Selecting a namespace or adding /network to your Kubecost address will open the 'Allocation / Network costs' page, lists key metrics such as egress and cross-zone costs.

Grafana dashboard

A Grafana dashboard is included with the Kubecost installation, but you can also find it in our cost-analyzer-helm-chart repository.

Enabling network costs

To enable this feature, set the following parameters in your values file following the Helm installation guide:

networkCosts:
  enabled: true
  config:
    services:
      # google-cloud-services: when set to true, enables labeling traffic metrics with google cloud
      # service endpoints
      google-cloud-services: false
      # amazon-web-services: when set to true, enables labeling traffic metrics with amazon web service
      # endpoints.
      amazon-web-services: false
      # azure-cloud-services: when set to true, enables labeling traffic metrics with azure cloud service
      # endpoints
      azure-cloud-services: false

Additional configuration

You can view a list of common config options in this values.yaml template.

Prometheus

  • If using Kubecost-bundled Prometheus instance, the scrape is automatically configured.

  • If you are integrating with an existing Prometheus, you can set networkCosts.prometheusScrape=true and the network costs service should be auto-discovered.

  • Alternatively, a serviceMonitor is also available.

Log Level

LOG_LEVEL is the env var for setting log level.
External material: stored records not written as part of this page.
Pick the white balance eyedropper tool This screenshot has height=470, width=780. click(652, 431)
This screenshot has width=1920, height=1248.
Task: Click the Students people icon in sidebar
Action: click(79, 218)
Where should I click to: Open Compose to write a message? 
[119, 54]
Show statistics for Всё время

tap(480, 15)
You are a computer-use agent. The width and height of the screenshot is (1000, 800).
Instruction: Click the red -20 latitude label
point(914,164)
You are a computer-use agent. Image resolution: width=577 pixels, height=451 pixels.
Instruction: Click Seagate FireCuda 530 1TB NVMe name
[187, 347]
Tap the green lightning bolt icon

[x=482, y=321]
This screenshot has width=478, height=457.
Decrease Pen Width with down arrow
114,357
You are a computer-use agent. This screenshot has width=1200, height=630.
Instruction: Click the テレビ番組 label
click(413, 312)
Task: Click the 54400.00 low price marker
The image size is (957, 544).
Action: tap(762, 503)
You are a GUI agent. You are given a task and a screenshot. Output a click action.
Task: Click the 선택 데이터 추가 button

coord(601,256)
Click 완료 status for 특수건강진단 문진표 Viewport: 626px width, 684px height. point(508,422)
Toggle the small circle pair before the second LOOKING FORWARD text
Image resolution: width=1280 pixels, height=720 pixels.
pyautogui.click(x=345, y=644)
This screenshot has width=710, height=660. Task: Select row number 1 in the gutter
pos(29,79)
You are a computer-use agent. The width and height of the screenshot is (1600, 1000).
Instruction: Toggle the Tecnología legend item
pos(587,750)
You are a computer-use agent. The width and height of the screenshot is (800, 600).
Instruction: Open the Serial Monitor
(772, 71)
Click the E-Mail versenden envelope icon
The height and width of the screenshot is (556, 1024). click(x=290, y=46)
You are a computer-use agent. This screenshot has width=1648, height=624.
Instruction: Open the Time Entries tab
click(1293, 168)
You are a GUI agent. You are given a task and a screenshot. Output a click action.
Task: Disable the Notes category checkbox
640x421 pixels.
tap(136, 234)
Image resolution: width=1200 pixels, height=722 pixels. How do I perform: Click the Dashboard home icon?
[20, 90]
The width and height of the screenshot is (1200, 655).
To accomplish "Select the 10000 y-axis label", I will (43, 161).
Valid inputs are error, warn, info, debug, and trace.

Edit the kubecost-network-costs daemonSet by adding the lines below:

- env:
        - name: LOG_LEVEL
          value: info
  • The levels range from 0 to 5, with 0 being the least verbose (only showing panics) and 5 being the most verbose (showing trace-level information).

Cloud Provider Service Tagging

Service tagging allows Kubecost to identify network activity between the pods and various cloud services (e.g. AWS S3, EC2, RDS, Azure Storage, Google Cloud Storage).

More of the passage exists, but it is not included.